Alberto shrugged and adjusted the dozing fox-demon in his arms. “It’s not a big deal. Actually, I’m glad for the company. Since we closed up for vacation, I haven’t really had much to do but Gianluigi’s out a lot so it gets kind of lonely.”

“You should come visit us more,” Cesc muttered. He looked sleepily up at Alberto, then stretched out, his tongue flicking out between his fangs. Then he flopped over Alberto’s arms and fell back asleep, bushy tail occasionally twitching across Alberto’s lap.

Kaká stared at Cesc, then looked studiously away as he resettled himself on the couch. By now he’d been around enough to see that the fox-demons weren’t very…well, interested in soul-stealing, but he still didn’t seem to know what to do with them. “Is it his translating job?”

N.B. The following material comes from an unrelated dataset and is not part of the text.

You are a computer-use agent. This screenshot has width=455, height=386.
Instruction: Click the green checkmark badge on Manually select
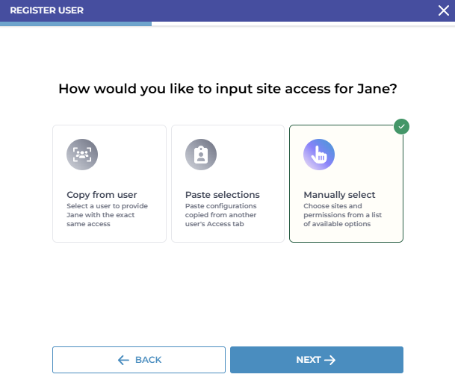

“Huh? Oh, Gianluigi?” Alberto started petting Cesc’s head to cover up his lapse in attention. “No, not that. I think he goes out to make sure nothing bad is going on. Usually that’s what Zlatan does, but he and Paolo and Sandro are away, so Gianluigi gets kind of worried.”

“I thought Gianluigi hated all demons,” Kaká said, frowning.

“Jerk,” Cesc mumbled.

Alberto sighed and fiddled with Cesc’s ears till the fox’s breathing smoothed out again. “Um, well…he doesn’t like Zlatan much. But they’ve fought other demons together before, and even if he doesn’t like it, Gianluigi knows that Zlatan doesn’t want to do the whole Eternal War thing either. And they both hate having anybody else come in and make trouble. So…I guess you can say Gianluigi’s fine with Zlatan fighting somebody else.”

Kaká nodded thoughtfully, then raised his mug of coffee and took a sip of it. He paused to wipe his mouth off on the back of his hand before lowering the mug back to his lap. He looked tired, with dark circles under his eyes, and there was a weird-colored spot on his shirt-collar that Alberto kept telling himself not to ask about even though it looked a lot like demon gunk. “Has he noticed anything? Gianluigi, I mean, when he goes out—is anything going on?”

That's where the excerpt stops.